▸ **WHAT TO DO**:
1. According to the blog post about Garry's busy day, at what time on Monday morning did a lady from the village tap on the living room window?
2. Output the part of the blog post about Garry's busy day that opens with the words containing "As for me and" and closes with "jump every time.".
3. Go on with the blog post about Garry's busy day from the point at which it stops.

As for me and my house we will serve the Lord....



Friday, May 22, 2015

Garry's busy day

We are teaching this week so Garry is busy every morning from nine to after noon with the students... and busy before and after teaching with everything else!

Monday morning at 5:30am, a lady from the village tapped on the living room window ...have I ever explained that people here are more likely to tap on your window than knock on the door? Makes me jump every time.

Anyway he was up on his computer checking the weather forecasts for here and Manitoba and the news and watching youtube videos, like every morning, and answered the door. Luckily I slept through that one. She wanted him to come breed her cow. Now that the village cows are going out to pasture everyday, he is keeping busy breeding cows in the village and elsewhere.

Monday morning  he saw a cow in heat in our barnyard, and only knew she was black with big horns. Every morning after milking the cows are untied and chased outside for some exercise. Then the stalls are cleaned up before they come back inside after running around for an hour or two. This is the perfect time to see if a cow is in heat. When a cow is at the point in her cycle where she is ready to breed, the other cows will jump on her back and she will stand still. She will be running around jumping on other cows, who will stand still only if they are also in heat. Monday evening he asked the ladies, no one saw a cow in heat...

Dataset entries
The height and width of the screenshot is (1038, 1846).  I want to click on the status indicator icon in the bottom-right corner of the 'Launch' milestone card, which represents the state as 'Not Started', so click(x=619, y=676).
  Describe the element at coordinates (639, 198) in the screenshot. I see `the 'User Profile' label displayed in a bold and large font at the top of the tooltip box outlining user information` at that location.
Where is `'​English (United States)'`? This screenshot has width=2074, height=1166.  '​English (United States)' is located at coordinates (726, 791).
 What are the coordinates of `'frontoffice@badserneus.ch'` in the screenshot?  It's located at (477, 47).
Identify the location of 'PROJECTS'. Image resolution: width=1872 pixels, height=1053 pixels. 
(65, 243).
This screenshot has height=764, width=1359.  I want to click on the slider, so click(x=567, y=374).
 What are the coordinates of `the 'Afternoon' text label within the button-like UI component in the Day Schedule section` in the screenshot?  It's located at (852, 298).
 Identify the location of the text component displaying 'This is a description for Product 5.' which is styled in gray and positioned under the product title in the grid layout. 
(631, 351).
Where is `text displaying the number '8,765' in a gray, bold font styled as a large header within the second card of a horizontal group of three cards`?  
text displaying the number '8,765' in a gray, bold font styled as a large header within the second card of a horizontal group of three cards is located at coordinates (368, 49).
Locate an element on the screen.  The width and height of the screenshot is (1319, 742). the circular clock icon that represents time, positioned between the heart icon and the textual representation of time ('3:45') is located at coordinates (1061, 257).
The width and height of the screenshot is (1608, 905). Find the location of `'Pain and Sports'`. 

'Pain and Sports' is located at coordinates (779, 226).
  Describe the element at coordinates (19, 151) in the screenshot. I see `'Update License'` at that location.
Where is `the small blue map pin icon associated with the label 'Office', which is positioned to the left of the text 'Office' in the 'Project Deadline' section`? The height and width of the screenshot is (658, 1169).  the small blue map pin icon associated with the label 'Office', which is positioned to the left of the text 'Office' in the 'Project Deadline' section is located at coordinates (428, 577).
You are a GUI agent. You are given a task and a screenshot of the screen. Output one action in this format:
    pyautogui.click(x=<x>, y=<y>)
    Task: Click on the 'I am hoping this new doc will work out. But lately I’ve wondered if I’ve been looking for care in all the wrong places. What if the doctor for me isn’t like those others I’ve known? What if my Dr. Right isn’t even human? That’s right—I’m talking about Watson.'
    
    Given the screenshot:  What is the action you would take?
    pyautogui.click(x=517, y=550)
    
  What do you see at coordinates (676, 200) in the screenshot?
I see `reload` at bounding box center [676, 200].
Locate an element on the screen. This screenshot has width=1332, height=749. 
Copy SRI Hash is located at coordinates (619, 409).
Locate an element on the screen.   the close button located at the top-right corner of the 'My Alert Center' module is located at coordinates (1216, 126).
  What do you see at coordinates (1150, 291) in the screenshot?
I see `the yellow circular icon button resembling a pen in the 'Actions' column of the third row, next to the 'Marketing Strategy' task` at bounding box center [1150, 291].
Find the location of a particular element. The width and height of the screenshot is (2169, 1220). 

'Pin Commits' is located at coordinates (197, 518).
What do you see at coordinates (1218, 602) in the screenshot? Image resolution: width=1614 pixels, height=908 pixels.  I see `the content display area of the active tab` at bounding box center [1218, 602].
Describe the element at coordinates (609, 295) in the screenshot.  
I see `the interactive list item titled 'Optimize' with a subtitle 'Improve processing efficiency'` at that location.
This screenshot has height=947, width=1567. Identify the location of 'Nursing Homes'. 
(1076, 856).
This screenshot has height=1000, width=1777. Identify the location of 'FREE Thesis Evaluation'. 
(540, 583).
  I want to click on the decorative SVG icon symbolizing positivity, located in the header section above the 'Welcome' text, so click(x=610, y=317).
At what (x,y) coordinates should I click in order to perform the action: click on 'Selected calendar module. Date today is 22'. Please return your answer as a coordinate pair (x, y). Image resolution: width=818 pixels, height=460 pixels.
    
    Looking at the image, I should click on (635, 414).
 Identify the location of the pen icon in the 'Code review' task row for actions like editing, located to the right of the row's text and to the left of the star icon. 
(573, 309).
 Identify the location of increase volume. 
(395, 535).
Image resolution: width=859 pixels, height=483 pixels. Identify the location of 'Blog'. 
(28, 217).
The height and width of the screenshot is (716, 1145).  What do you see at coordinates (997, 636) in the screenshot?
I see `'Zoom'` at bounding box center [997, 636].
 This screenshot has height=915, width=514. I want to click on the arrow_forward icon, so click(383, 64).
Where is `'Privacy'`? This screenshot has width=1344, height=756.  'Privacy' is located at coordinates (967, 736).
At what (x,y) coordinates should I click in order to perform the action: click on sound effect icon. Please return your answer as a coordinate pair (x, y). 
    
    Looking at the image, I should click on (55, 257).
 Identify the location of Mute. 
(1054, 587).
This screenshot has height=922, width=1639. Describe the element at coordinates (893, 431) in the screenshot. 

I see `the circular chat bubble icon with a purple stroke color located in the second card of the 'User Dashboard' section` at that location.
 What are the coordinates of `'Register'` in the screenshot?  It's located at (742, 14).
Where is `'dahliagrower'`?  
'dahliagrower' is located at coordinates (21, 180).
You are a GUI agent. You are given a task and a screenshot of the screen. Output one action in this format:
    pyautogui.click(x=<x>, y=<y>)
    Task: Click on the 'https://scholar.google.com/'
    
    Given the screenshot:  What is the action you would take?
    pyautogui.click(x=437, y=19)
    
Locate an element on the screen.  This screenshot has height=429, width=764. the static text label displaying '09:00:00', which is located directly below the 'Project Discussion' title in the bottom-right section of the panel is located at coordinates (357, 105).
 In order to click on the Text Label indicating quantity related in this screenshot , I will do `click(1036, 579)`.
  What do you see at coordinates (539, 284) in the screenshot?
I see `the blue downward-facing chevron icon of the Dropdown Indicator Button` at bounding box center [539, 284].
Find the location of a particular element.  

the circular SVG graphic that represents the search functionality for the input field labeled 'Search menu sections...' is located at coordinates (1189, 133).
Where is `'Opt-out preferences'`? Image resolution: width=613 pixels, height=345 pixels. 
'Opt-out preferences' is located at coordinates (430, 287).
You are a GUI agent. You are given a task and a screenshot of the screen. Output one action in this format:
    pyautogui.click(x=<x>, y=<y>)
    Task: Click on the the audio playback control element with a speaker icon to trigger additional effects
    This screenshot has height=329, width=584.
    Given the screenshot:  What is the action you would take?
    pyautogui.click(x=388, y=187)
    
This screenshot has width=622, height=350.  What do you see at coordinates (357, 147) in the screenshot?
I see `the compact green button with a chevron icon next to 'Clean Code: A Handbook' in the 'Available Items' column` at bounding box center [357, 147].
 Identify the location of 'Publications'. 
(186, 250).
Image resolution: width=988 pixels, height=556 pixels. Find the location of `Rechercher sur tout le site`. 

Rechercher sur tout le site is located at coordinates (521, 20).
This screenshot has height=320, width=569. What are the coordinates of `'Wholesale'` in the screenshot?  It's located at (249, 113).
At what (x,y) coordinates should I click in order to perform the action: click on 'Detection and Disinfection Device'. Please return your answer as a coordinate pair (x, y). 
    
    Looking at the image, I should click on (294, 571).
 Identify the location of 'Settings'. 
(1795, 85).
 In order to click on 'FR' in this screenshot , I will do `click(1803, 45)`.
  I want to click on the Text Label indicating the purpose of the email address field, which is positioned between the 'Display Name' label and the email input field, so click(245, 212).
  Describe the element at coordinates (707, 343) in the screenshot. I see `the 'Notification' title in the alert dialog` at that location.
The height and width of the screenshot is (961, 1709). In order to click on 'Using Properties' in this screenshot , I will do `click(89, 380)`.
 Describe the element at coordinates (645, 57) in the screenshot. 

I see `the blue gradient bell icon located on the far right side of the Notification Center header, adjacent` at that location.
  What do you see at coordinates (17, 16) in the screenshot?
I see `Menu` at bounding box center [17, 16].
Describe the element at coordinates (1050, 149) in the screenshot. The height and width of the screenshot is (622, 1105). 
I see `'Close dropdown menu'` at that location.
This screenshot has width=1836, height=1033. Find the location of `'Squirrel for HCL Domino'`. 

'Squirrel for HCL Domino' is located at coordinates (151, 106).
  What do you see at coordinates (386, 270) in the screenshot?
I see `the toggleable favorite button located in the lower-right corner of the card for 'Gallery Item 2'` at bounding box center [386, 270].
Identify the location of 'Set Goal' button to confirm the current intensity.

▸ **PER-TASK ANSWERS**:
1. 5:30am

2.
As for me and my house we will serve the Lord....



Friday, May 22, 2015

Garry's busy day

We are teaching this week so Garry is busy every morning from nine to after noon with the students... and busy before and after teaching with everything else!

Monday morning at 5:30am, a lady from the village tapped on the living room window ...have I ever explained that people here are more likely to tap on your window than knock on the door? Makes me jump every time.

3.
Tuesday morning, Garry was out working in his garden when he saw another cow in heat. He decided that it was time to use the eartags he brought back from Canada. I knew where they where, and his marker he bought in Kiev to write the numbers on with- a regular sharpie fades quickly.

Part of class that day was putting in eartags - it's like getting your ears pierced - and now anyone can tell which cow is in heat. It used to be Yana was almost always milking and she know all the cows by sight. Now the three ladies work 20 days on, 10 off (mostly, sometimes there is a sub) and there are twice as many cows, so sometimes no one knows which cow was in heat, if they were looking. Not to mention many of the cows are solid black or red!




So on Wednesday, Garry bred three cows in our barn, and six elsewhere! Some man drove him to the village of Choreney Yar (I think it means Black Valley) to breed his cow. He showed Garry the yearling heifer from two years ago when he bred the same cow and the twin bulls she had this year. They were very happy with having twins. Garry told him he should charge him double then!

 While Garry was breeding the cow, the lady of the house was calling all her neighbors ( or the whole village, maybe) to see if they had a cow to breed, and so he bred two more cows before the guy drove him home.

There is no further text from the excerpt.